_PROBLEM TO WORK ON_
Would you set down the whole listing again exactly as it appears?

_PROVIDED RECORDS_
* * *
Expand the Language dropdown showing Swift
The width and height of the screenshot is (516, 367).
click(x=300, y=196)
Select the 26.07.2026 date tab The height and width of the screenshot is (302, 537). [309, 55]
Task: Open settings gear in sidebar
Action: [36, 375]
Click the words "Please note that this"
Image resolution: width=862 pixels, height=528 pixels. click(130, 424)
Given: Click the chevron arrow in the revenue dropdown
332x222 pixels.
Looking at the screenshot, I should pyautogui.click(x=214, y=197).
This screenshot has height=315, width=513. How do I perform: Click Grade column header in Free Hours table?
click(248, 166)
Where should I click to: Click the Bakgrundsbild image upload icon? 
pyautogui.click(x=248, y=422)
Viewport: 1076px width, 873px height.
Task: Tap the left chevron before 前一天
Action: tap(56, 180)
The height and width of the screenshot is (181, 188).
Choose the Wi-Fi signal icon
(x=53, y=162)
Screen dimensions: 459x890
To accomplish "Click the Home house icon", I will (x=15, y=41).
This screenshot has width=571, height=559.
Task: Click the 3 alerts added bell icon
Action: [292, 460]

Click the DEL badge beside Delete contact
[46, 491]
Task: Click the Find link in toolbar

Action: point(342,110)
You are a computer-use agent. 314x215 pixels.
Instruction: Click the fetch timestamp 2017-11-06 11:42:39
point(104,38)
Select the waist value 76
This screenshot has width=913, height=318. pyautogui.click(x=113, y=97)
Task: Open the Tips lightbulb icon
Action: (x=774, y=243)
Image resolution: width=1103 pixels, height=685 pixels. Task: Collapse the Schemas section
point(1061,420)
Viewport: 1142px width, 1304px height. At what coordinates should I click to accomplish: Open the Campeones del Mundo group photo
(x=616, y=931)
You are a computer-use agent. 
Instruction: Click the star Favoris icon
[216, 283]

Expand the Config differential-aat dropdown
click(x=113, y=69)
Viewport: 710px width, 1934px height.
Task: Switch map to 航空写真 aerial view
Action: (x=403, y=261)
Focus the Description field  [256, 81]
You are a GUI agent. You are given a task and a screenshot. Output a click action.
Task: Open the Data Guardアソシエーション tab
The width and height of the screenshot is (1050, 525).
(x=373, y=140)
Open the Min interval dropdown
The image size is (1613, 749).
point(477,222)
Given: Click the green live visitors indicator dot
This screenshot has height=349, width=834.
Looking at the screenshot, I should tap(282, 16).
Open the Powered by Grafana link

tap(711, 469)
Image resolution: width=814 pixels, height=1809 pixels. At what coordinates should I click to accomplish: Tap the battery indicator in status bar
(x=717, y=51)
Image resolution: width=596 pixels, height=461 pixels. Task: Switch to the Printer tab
* * *
_SOLUTION FOR THIS EXERCISE_
Expand the Language dropdown showing Swift
The width and height of the screenshot is (516, 367).
click(x=300, y=196)
Select the 26.07.2026 date tab The height and width of the screenshot is (302, 537). [309, 55]
Task: Open settings gear in sidebar
Action: [36, 375]
Click the words "Please note that this"
Image resolution: width=862 pixels, height=528 pixels. click(130, 424)
Given: Click the chevron arrow in the revenue dropdown
332x222 pixels.
Looking at the screenshot, I should pyautogui.click(x=214, y=197).
This screenshot has height=315, width=513. How do I perform: Click Grade column header in Free Hours table?
click(248, 166)
Where should I click to: Click the Bakgrundsbild image upload icon? 
pyautogui.click(x=248, y=422)
Viewport: 1076px width, 873px height.
Task: Tap the left chevron before 前一天
Action: tap(56, 180)
The height and width of the screenshot is (181, 188).
Choose the Wi-Fi signal icon
(x=53, y=162)
Screen dimensions: 459x890
To accomplish "Click the Home house icon", I will (x=15, y=41).
This screenshot has width=571, height=559.
Task: Click the 3 alerts added bell icon
Action: [292, 460]

Click the DEL badge beside Delete contact
[46, 491]
Task: Click the Find link in toolbar

Action: point(342,110)
You are a computer-use agent. 314x215 pixels.
Instruction: Click the fetch timestamp 2017-11-06 11:42:39
point(104,38)
Select the waist value 76
This screenshot has width=913, height=318. pyautogui.click(x=113, y=97)
Task: Open the Tips lightbulb icon
Action: (x=774, y=243)
Image resolution: width=1103 pixels, height=685 pixels. Task: Collapse the Schemas section
point(1061,420)
Viewport: 1142px width, 1304px height. At what coordinates should I click to accomplish: Open the Campeones del Mundo group photo
(x=616, y=931)
You are a computer-use agent. 
Instruction: Click the star Favoris icon
[216, 283]

Expand the Config differential-aat dropdown
click(x=113, y=69)
Viewport: 710px width, 1934px height.
Task: Switch map to 航空写真 aerial view
Action: (x=403, y=261)
Focus the Description field  [256, 81]
You are a GUI agent. You are given a task and a screenshot. Output a click action.
Task: Open the Data Guardアソシエーション tab
The width and height of the screenshot is (1050, 525).
(x=373, y=140)
Open the Min interval dropdown
The image size is (1613, 749).
point(477,222)
Given: Click the green live visitors indicator dot
This screenshot has height=349, width=834.
Looking at the screenshot, I should tap(282, 16).
Open the Powered by Grafana link

tap(711, 469)
Image resolution: width=814 pixels, height=1809 pixels. At what coordinates should I click to accomplish: Tap the battery indicator in status bar
(x=717, y=51)
Image resolution: width=596 pixels, height=461 pixels. Task: Switch to the Printer tab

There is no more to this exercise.